Apples have carried mythological status for eons, from Adam and Eve to Johnny “Appleseed” Chapman, who wandered the frontier of our newly minted nation founding apple nurseries. And then there’s the quintessential apple experience: the crrruusp as teeth pierce crisp skin to unleash a burst of ambrosial juice. Unfortunately, none of these mythical moments bear resemblance to the apples we find in today’s supermarket.
Of the nearly 16,000 types of apples that have set down roots in our country, just 3,000 are now readily available (only a few hundred of which are edible). Of those, only 11 comprise 90% of all the apples sold in grocery stores; 41% are Red Delicious alone.
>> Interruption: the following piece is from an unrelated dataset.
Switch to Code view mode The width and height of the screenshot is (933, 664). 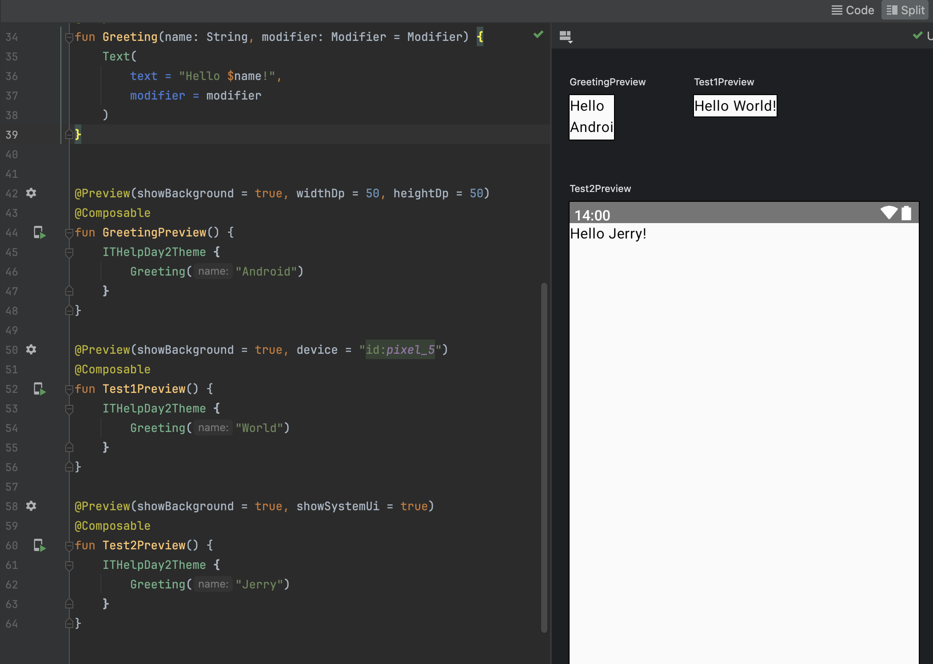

The decline in diversity is due to several interlacing factors. Land where wild apple trees once bore fruit now sports strip malls and subdivisions, and consolidation within the food industry means that most apples available to us are grown on large tracts of land bearing just a few varieties. Small nurseries, which carry a far more diverse selection than the garden centers at big box stores, have taken a hit too. The number of nurseries carrying a significant variety of apple trees declined by nearly 50% between 1989 and 2009.
Yet despite the dire numbers, we’re in the midst of an apple renaissance. The alliance for Renewing America’s Food Traditions (RAFT) dubbed 2010 the “Year of the Heirloom Apple” as part of its Forgotten Fruits initiative, with an eye to identifying and preserving disappearing apple varieties around the country.
While an “heritage apple” can mean any apple that’s been sold commercially since 1980, the term “heirloom apple” goes a bit deeper. These varieties have become part of our local lore and scenery, and seeds or cuttings are often passed from hand to hand. Heirlooms can also, though, be “rescued” from wild or abandoned trees, as Ezekiel Goodband, the orchard manager at Scott Farm in Vermont, has been doing for 30 years.
In the beginning, Goodband found that “all around, there were abandoned orchards that were growing up into scrub. I made deals with the owners that I’d prune and care for them in exchange for as much fruit as I could harvest and a few cuttings.” Then he would pore over old reference books trying to identify the types of apples he was finding. “There were Black Hawks and Roxbury Russets. It was a bit like keying out warblers with a Peterson Guide.” Once he began growing them, though, “it was a lot of trial and error. It seemed like there was quite a gap of knowledge.”
That knowledge gap, in fact, is one of the impediments to preserving heirloom apple varieties. RAFT and Slow Food worked to overcome the issue by mobilizing local Slow Food chapters to identify, document and grow varieties indigenous to their region. And has worked. From New York to Chicago to California, individuals and small groups are rescuing wild trees and overgrown orchards (and, in many cases, the stories that accompany them) and developing creative ways to grow them (adopt a tree, anyone?) and market them to the public, often through farmers’ markets and CSAs.
Goodband’s efforts have paid off too. The land that was once a conventional orchard growing only McIntosh now has over 70 varieties of apples. Goodband’s favorite part? Sharing the fruit of his labor. “People get to taste apples that Washington and Jefferson and Thoreau grew up eating. That’s the exciting part.”
The writer in me feels like this is where a tidy, descriptive list of common heirloom apple varieties would go. But I’m not going to do that. Since the point of preserving forgotten fruit is so much about taste of place, I’ll instead encourage you to seek out local growers and try varieties you may not have heard of or tasted before. Then start a conversation. Who knows … you may just end up meeting a modern day Johnny Appleseed.